Ces nouvelles appellations doivent encore être validées en Conseil des ministres, puis faire l'objet avec le 1er octobre d'un décret du Conseil d'Etat.


Fusions de communes

mardi 5 janvier 2016, 18:24

La fusion de communes
La fusion de communes est l'unification en une seule commune de plusieurs communes jusqu'alors distinctes. La procédure de fusion fait l'objet des articles L. 2113-1 à L. 2113-5, L. 2113-9, L. 2113-11 et L. 2113-12 du Code général des collectivités territoriales (CGCT).

La fusion de communes ne peut intervenir qu'entre communes limitrophes et entraîne la disparition de la personnalité morale de l'ensemble des communes concernées pour donner naissance à une personne juridique nouvelle et différente. Elle peut prendre deux formes distinctes : celle de la fusion simple et celle de la fusion-association.

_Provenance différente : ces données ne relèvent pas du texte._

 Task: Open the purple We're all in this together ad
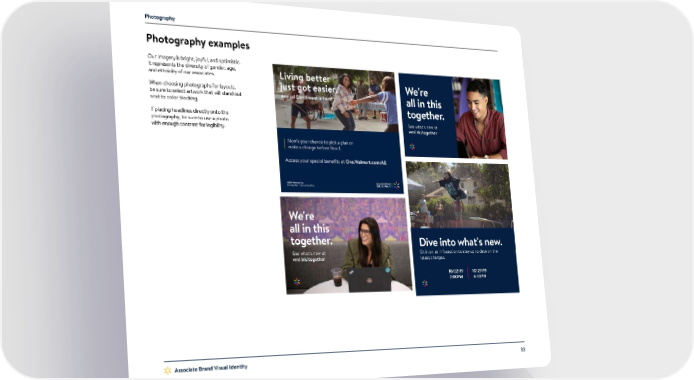coord(346,245)
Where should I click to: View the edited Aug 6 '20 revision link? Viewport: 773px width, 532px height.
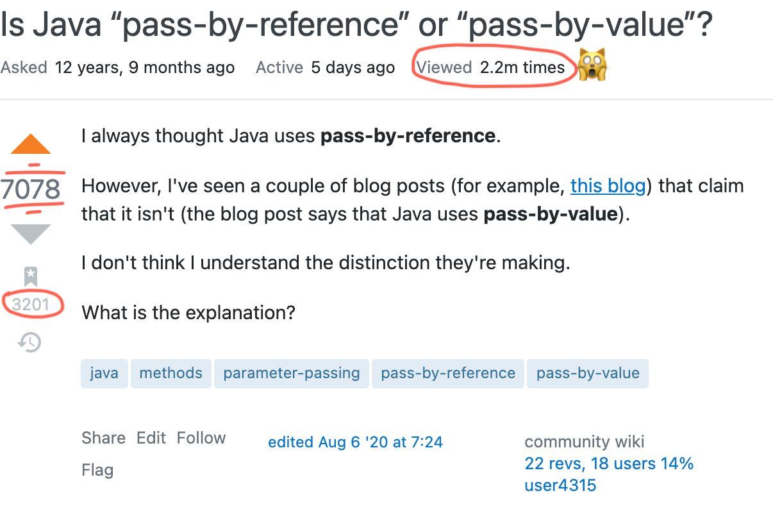[355, 442]
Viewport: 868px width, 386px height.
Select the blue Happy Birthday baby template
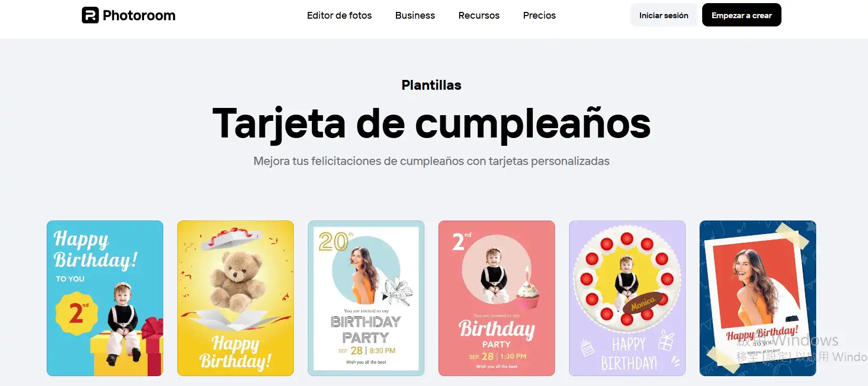(105, 298)
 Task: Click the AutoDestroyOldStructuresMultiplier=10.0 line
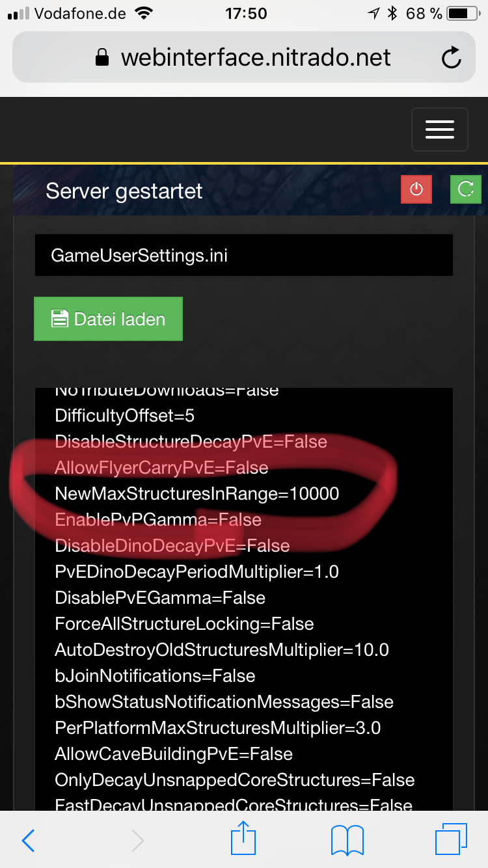click(x=222, y=649)
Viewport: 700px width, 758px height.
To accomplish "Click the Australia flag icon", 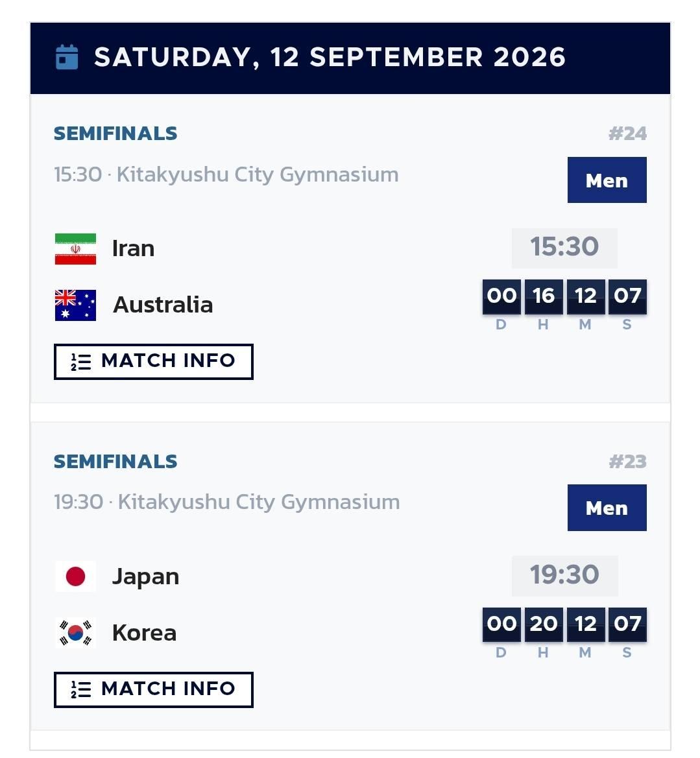I will tap(75, 305).
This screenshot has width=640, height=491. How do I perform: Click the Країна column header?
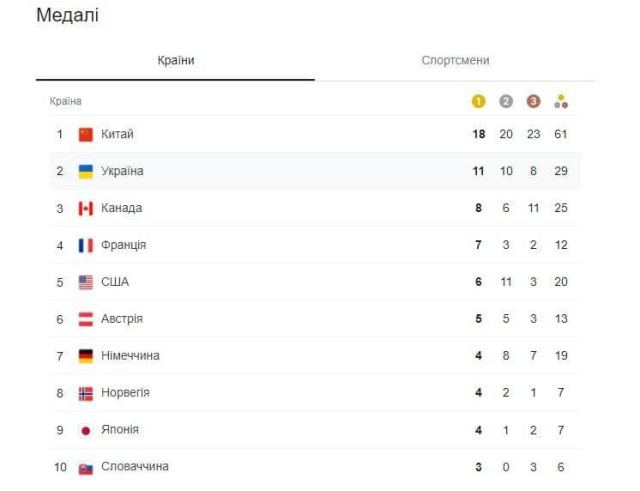tap(66, 101)
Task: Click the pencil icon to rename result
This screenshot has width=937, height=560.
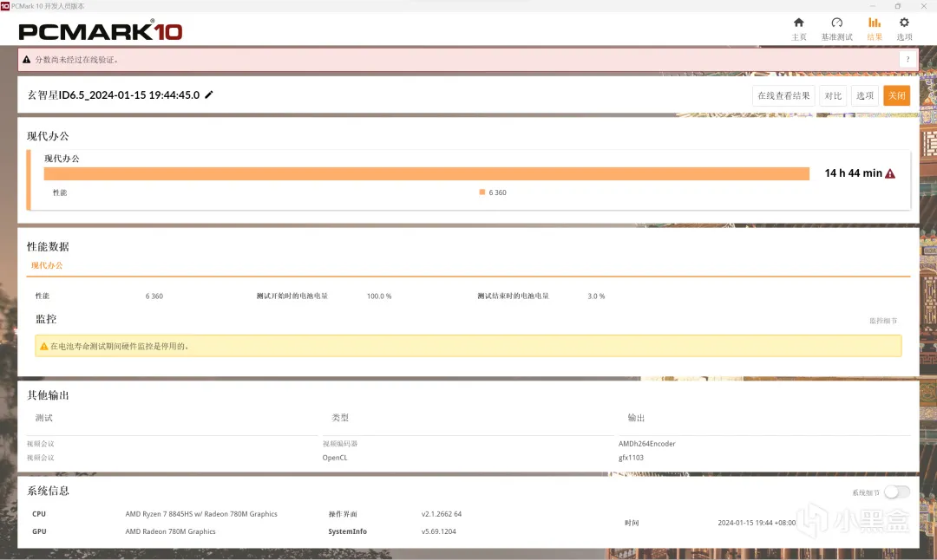Action: point(208,95)
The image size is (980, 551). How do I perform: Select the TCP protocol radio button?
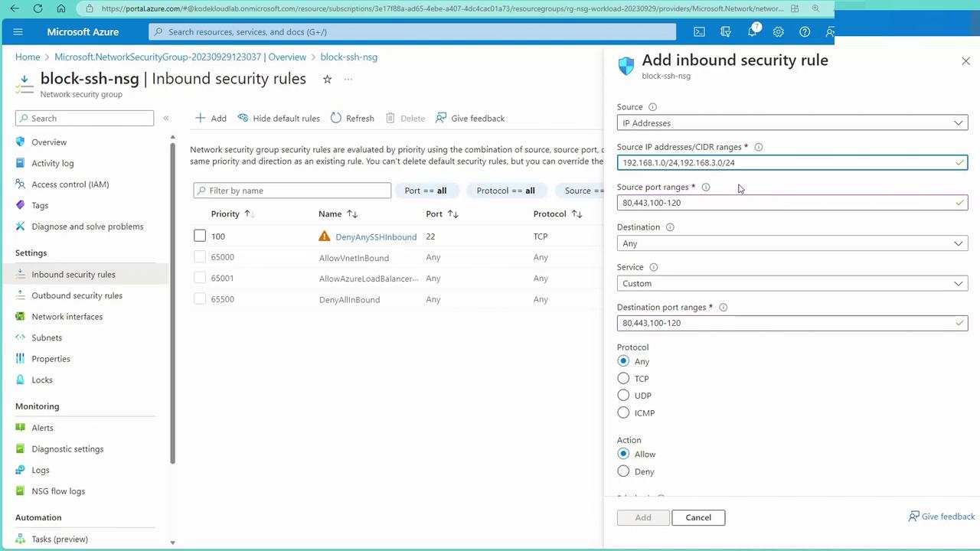(x=623, y=379)
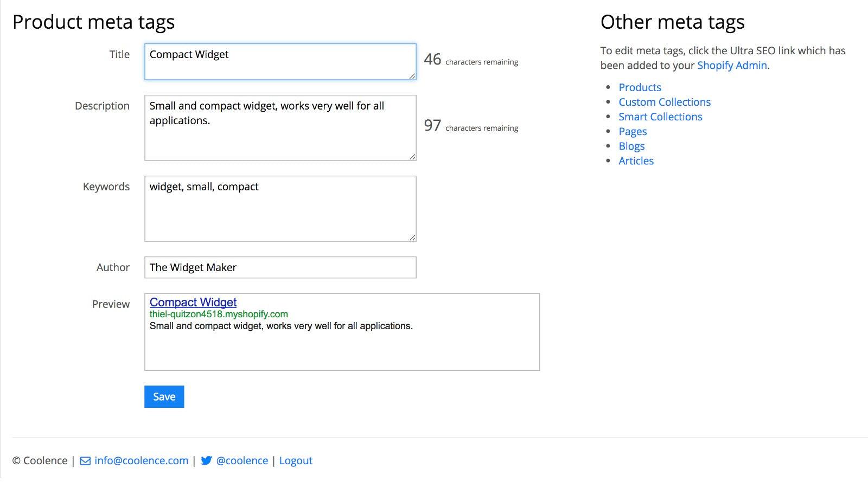
Task: Click the Twitter bird icon
Action: click(x=206, y=461)
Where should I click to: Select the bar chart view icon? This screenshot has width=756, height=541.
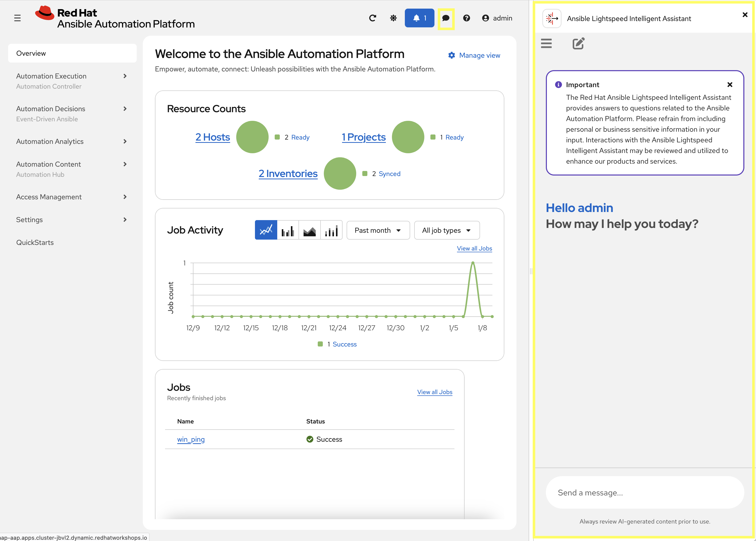click(287, 230)

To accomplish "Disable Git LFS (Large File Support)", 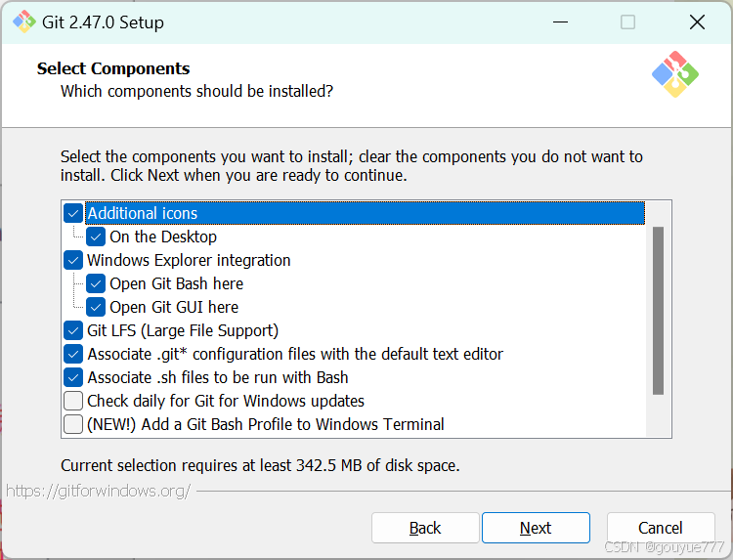I will point(73,330).
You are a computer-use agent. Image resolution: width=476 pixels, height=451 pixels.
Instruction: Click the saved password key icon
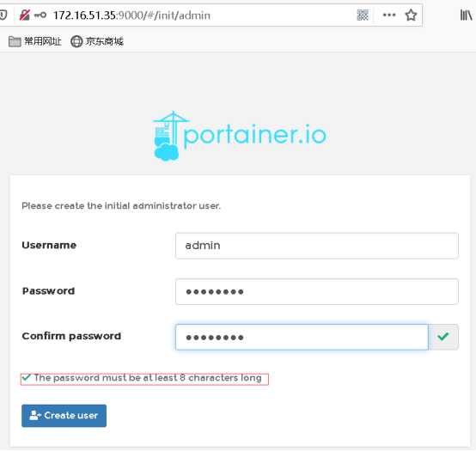[40, 15]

La fusion simple donne uniquement droit à la création d'annexes de la mairie dans certaines des communes fusionnées. La fusion-association permet quant à elle, sur demande des conseils municipaux de communes concernées, que le territoire et la dénomination de ces dernières soient maintenus en qualité de communes associées emportant institution d'un maire délégué, création d'une annexe à la mairie permettant l'établissement des actes de l'état civil et création d'une section du centre communal d'action sociale.

La procédure

Cette procédure comporte trois phases : l'élaboration du projet définitif de fusion ; le référendum permettant aux électeurs de se prononcer sur l'opportunité de la fusion ; la décision du préfet prononçant la fusion.

L'initiative de la fusion est laissée aux conseils municipaux des communes désirant fusionner qui optent pour l'une ou l'autre des deux formules qui viennent d'être présentées et ratifient une convention précisant les modalités de la fusion envisagée.

La fusion ne peut être décidée que si le résultat du référendum a été favorable, dans les conditions fixées par l'article L. 2113-3, alinéa 1, du CGCT : l'accord des électeurs doit s'être manifesté à la majorité absolue des suffrages exprimés correspondant à un nombre de voix au moins égal au quart des électeurs inscrits dans l'ensemble des communes concernées.

Si l'accord requis est établi, le préfet est tenu de prononcer la fusion.

En revanche, une commune ne peut être contrainte à fusionner si la consultation fait apparaître que les deux tiers des suffrages exprimés représentant au moins la moitié des électeurs inscrits dans la commune ont manifesté leur opposition au projet.

La représentation des communes

Sous réserve de l'accord préalable des conseils municipaux, l'acte qui prononce la fusion peut prévoir que la nouvelle commune est administrée par un conseil où entrent tout ou partie des membres en exercice des anciennes assemblées et, dans tous les cas, les maires et les adjoints de chacune d'entre elles. Autrement, il est immédiatement procédé à de nouvelles élections et dans l'intervalle une délégation spéciale est désignée par l'autorité compétente pour prononcer la fusion (L. 2112-12).

L'effectif total du conseil municipal ne peut dépasser soixante-neuf membres, sauf dans le cas où l'intégration des maires et adjoints des anciennes communes rend nécessaire l'attribution de sièges complémentaires.